By Mooncrater, history, 5 weeks ago, In English,

I have seen manytimes, that the winner of a Div 2 contest has solved both the A and B problems in less than 6 minutes. How is that done? You have to read, think and implement a question. Unless it's answer is a single line, it takes some time to implement a solution. I tried to solve a series of Div 2 B questions to increase my speed, and if the solution is obvious it takes me approximately 6-7 minutes, and otherwise 11-12 minutes.

I know that these people have a lot of practise, but is there any other tip they can share so that I (and other people like me) can improve our speed in contests?

My solving procedure: 1. Read 2. Think, come to a solution (ummm, obviously)

I do not use a template.

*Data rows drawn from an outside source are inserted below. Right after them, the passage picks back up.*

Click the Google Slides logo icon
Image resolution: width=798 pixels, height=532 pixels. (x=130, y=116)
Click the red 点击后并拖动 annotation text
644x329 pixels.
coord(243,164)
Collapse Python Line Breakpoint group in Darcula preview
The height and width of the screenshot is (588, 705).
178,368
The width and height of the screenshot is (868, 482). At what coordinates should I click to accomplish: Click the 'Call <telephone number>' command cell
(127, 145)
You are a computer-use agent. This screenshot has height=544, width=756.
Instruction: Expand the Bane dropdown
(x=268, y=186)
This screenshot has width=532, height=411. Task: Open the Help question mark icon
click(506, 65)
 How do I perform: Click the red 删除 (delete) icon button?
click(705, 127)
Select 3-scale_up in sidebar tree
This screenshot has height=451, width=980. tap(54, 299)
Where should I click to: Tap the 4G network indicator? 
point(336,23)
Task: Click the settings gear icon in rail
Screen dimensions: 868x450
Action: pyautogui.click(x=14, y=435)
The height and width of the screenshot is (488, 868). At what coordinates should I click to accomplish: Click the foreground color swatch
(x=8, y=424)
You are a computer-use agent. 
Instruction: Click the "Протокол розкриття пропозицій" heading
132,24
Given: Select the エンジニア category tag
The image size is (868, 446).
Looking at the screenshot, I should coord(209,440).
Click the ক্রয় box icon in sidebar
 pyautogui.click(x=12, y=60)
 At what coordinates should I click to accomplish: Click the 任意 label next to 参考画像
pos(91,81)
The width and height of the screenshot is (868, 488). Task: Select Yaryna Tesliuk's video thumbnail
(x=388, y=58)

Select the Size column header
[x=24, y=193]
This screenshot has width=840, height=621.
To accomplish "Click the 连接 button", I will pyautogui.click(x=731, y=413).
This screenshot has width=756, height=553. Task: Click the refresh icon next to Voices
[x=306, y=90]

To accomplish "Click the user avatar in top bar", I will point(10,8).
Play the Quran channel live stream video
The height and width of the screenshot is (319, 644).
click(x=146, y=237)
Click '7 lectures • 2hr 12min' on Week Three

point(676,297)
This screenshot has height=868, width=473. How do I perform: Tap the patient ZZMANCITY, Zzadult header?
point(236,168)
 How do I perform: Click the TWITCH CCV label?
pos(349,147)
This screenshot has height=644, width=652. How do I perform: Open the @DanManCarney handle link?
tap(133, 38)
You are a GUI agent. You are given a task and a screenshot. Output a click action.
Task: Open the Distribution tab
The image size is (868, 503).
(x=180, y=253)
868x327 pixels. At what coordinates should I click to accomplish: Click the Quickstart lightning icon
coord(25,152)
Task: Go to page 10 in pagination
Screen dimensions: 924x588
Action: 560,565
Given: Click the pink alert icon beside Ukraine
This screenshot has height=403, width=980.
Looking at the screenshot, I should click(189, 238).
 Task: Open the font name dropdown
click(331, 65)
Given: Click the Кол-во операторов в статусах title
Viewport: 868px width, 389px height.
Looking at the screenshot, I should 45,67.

I include #include<bits/stdc++.h> library. Then I do a using namespace std;. Then since writing for loop many times takes time, I define a macro like #define f(i,s,n) for(int i=s;i<n;i++). And then I start implementing. Since these questions are much easier, we mostly don't need another method.

Do templates save time here? Is there any other improvement I can make?

Any suggestions are welcome :)

 
 
 
 
  • Vote: I like it
  • -18
  • Vote: I do not like it

»
5 weeks ago, # |
  Vote: I like it 0 Vote: I do not like it

Practice + Fast typing speed + template + Not reading the whole story of the problem (In case possible).

»
5 weeks ago, # |
  Vote: I like it +9 Vote: I do not like it
  • sometimes it's not necessary to read the whole statement, just read the input/output sections (try this at your own risk, it's not always good).
  • if it's an easy problem and you are sure of your code, don't waste time compiling and testing (submit at your own risk without even compiling).
  • use some external tools like Hightail for automatic testing, it helps a lot.
  • of course pre-written template helps a lot (minimize the #of keystrokes).

you could try creating a mashup contest with a lot of Div2 A problems, and try different methods, and measure your performance.

»
5 weeks ago, # |
  Vote: I like it +41 Vote: I do not like it

Don't focus on that, one extra problem for you is way better than being 5 minutes faster in easy problems.

  • »
    »
    5 weeks ago, # ^ |
      Vote: I like it 0 Vote: I do not like it

    +3000 contestant would've solved the first 2 problems for example, so he wants to make sure at least he's the top among those 3000 If he couldn't solve more that 2 in the worst cases.

  • »
    »
    5 weeks ago, # ^ |
      Vote: I like it +1 Vote: I do not like it

    Actually that is my intention. I have seen that I can solve C and sometimes D, but there just isn't enough time. A and B take 20-25 minutes. That leaves much less time for C and D.

    • »
      »
      »
      5 weeks ago, # ^ |
        Vote: I like it +1 Vote: I do not like it

      If you focus on improving solving in general, you'll get faster at solving those problems naturally. If I were to give you an advice, try to reflect on why you take that long on solving these problems instead of solving more problems (sometimes at least). Maybe look at code from other participants to find tricks on how to make code simpler or shorter. All that comes with time if you practice enough.